自分は確かに人より物事の飲み込みが遅いのかもしれない。感情の自覚は中学生以降になってからできるようになったものだし、癇癪や無気力のコントロールには未だに慣れていない。また、幼少の頃から運動音痴ではあったが、体の力の抜き方や入れ方は社会人になって頭痛に悩まされてから気付いたものですらある。

他にも、文章の読み書きや対話によるコミュニケーション、健康管理、ストレス管理、論理的思考、身だしなみ、仕事のスキル、趣味のスキル、業界知識、一般常識など、今の自分に欠如しているもの、会得するべきことを挙げれば尽きることがない。


話を冒頭に戻して、
「自分の人生、もう巻き返し不可能なのでは?」
と感じるのは、上記に挙げたようなことの多くが、きっと自分と同年代の人がすでに身に付けているであろうからだ。

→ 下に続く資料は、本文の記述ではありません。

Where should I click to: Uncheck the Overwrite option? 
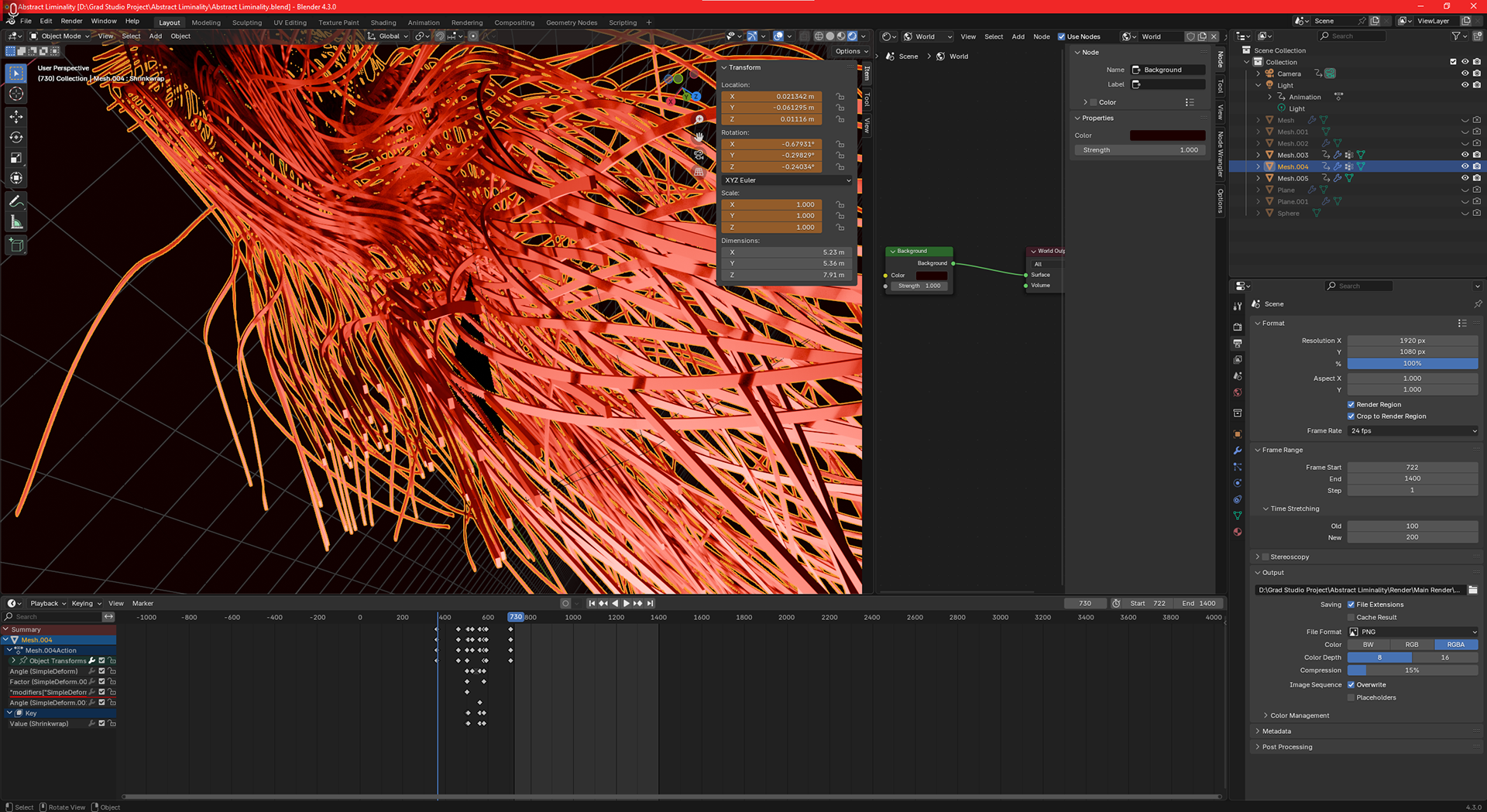[x=1351, y=684]
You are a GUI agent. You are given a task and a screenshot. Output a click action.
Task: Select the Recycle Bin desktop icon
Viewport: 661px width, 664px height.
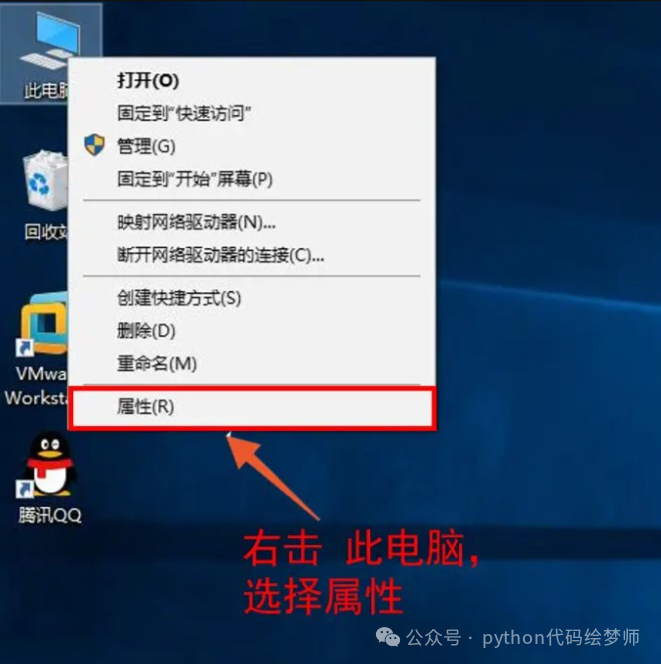coord(46,180)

学生時代は他人との衝突をひたすら避け、幼少期から必要さえなければ自室にこもり続けた。その背景には、自分の意思はどうせ否定される、笑われる、というような諦めや不安があった。

それを何年も続けた結果、本来学童期や思春期にかけて形成されるべきだった人間の礎がないまま、年齢だけ大人になってしまったのだと感じる。ちゃんとした人間になるために、今からでも巻き返すことは可能だろうか。

「ちゃんとした人間になること」がどのような意味であるのか、そしてどのような恩恵をもたらすのかはまだ分からない。もしかしたらストレスに負けない強い精神を持てるようになることかもしれないし、自分に希望を託せるようになるかもしれないし、これまで無意味だと思っていたものに価値を見出だせるようになるのかもしれないし、自分が生きていることを無条件で肯定できるようになるのかもしれない。

ともかく、やるべきことをやれば最終的には納得のいく成果を出せるはずなのだと信じている。それは浪人然り、作曲然り、色々なことが教えてくれた。


ちなみに、私の作った曲に「mediocre beginning」という曲がある。
イメージしたのは、朝の清冽な空気を一杯に吸い込み、今ここの自分の存在を確認するーーある種マインドフルネス的な心の状態かもしれない。それはさておき、タイトルの意味するところは「まずまずの始まり」である。

このタイトルは、大層なことを言うようではあるが、自分のこれまでの人生を肯定し、希望を託すような思いで付けた。
これまでの人生が、これから少しずつ良くなっていく「まずまずの始まり」であればよいと願ってやまない。